== GIVEN RECORDS ==

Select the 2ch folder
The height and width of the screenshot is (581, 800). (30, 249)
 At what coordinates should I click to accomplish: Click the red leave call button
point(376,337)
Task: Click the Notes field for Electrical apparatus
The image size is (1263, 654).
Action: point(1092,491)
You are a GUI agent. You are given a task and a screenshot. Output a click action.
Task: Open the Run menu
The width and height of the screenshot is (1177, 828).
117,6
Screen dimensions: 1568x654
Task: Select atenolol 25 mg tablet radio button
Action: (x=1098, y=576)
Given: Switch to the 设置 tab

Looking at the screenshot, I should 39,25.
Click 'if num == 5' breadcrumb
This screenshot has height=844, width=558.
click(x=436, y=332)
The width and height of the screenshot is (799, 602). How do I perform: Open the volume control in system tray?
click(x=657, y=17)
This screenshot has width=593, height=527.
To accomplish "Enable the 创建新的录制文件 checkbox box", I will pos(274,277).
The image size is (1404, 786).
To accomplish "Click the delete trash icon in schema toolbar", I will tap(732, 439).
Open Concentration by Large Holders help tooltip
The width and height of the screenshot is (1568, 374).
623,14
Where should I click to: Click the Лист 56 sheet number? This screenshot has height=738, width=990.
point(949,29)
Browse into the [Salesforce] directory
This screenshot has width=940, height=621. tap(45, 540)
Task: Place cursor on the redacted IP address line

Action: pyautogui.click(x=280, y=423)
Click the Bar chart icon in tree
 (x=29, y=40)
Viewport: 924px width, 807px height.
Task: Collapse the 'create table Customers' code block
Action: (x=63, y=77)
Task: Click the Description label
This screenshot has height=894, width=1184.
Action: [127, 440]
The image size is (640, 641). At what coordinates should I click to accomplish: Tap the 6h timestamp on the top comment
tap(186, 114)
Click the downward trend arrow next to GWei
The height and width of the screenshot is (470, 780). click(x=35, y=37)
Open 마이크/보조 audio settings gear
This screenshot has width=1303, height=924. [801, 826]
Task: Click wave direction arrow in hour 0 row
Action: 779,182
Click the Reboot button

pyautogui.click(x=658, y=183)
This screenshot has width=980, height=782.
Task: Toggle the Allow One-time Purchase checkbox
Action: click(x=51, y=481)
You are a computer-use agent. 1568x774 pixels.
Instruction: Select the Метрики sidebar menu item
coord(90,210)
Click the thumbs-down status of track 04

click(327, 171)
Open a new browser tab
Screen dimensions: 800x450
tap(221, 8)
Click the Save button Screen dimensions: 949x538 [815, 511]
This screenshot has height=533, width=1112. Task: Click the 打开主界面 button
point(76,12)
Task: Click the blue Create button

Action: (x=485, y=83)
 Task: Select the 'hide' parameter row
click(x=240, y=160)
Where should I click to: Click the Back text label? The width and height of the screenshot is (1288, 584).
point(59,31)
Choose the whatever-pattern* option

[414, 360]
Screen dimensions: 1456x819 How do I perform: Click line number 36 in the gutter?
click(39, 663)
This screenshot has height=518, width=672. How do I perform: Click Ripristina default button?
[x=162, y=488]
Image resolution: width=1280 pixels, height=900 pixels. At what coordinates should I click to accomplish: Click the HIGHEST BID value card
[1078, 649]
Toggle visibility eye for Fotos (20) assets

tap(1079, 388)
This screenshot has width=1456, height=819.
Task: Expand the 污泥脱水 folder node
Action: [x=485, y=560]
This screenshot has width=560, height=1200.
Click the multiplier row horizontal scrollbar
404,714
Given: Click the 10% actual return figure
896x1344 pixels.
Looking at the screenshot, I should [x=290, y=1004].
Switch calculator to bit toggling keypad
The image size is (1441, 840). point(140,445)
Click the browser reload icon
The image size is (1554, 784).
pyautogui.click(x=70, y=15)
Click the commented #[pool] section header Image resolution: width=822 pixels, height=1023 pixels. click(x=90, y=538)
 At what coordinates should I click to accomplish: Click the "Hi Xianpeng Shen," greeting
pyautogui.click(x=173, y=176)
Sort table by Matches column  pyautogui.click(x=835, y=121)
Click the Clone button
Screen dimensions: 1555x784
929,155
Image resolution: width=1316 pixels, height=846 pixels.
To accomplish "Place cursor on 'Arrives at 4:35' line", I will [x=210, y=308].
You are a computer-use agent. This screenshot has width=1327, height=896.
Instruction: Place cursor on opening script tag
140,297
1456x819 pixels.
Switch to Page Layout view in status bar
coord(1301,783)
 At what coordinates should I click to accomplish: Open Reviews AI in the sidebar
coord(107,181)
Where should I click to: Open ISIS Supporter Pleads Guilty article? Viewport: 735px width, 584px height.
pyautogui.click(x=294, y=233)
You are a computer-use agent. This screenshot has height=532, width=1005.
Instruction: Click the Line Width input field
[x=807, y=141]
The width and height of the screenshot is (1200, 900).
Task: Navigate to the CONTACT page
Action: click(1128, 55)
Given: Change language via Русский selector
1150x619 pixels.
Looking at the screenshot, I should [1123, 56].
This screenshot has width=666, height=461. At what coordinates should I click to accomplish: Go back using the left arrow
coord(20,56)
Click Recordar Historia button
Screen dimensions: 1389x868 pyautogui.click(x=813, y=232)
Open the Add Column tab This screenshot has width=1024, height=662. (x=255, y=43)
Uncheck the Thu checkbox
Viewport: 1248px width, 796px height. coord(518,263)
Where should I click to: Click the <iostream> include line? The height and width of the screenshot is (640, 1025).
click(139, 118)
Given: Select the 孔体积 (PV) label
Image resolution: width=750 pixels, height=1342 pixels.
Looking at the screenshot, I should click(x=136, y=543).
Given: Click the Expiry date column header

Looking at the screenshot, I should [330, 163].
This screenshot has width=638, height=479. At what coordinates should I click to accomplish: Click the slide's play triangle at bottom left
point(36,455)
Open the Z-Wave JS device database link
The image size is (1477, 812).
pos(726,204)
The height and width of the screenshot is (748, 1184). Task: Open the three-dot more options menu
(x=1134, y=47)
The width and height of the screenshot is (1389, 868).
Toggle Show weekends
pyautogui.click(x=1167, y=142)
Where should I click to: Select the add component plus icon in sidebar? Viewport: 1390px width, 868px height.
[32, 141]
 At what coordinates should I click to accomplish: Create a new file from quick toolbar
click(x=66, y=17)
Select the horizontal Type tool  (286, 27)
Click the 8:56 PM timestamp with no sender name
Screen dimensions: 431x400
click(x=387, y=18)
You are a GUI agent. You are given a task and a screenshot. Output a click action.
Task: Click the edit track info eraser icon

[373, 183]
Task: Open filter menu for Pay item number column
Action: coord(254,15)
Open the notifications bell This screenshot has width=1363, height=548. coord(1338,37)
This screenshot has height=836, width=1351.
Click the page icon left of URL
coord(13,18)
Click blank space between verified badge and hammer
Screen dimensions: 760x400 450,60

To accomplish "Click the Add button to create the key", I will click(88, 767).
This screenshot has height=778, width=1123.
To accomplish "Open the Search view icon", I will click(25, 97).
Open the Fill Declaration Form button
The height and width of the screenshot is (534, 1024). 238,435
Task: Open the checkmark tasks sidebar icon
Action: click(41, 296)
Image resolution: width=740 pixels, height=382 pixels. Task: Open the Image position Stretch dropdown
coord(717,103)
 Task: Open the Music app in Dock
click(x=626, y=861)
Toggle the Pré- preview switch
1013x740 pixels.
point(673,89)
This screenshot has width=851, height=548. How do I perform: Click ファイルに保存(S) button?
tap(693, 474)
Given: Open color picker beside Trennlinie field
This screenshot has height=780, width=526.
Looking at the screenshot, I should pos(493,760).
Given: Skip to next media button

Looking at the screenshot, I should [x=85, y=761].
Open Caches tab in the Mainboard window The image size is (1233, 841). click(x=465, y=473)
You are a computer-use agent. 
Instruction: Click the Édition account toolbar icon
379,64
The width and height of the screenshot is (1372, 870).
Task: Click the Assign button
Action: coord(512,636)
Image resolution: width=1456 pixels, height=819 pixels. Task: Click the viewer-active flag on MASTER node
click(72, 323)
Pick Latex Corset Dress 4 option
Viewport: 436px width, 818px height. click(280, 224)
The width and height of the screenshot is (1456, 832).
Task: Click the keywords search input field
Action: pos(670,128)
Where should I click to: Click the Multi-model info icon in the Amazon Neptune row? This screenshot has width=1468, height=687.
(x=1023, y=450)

===

▶ **THE EXERCISE**
Copy the part of the items above that opens with the line containing "Screen dimensions: 1456x819" and closes with the line containing "[1078, 649]", including both of those lines. Write each line without any change.

▶ **FULL ANSWER**
Screen dimensions: 1456x819 How do I perform: Click line number 36 in the gutter?
click(39, 663)
This screenshot has height=518, width=672. How do I perform: Click Ripristina default button?
[x=162, y=488]
Image resolution: width=1280 pixels, height=900 pixels. At what coordinates should I click to accomplish: Click the HIGHEST BID value card
[1078, 649]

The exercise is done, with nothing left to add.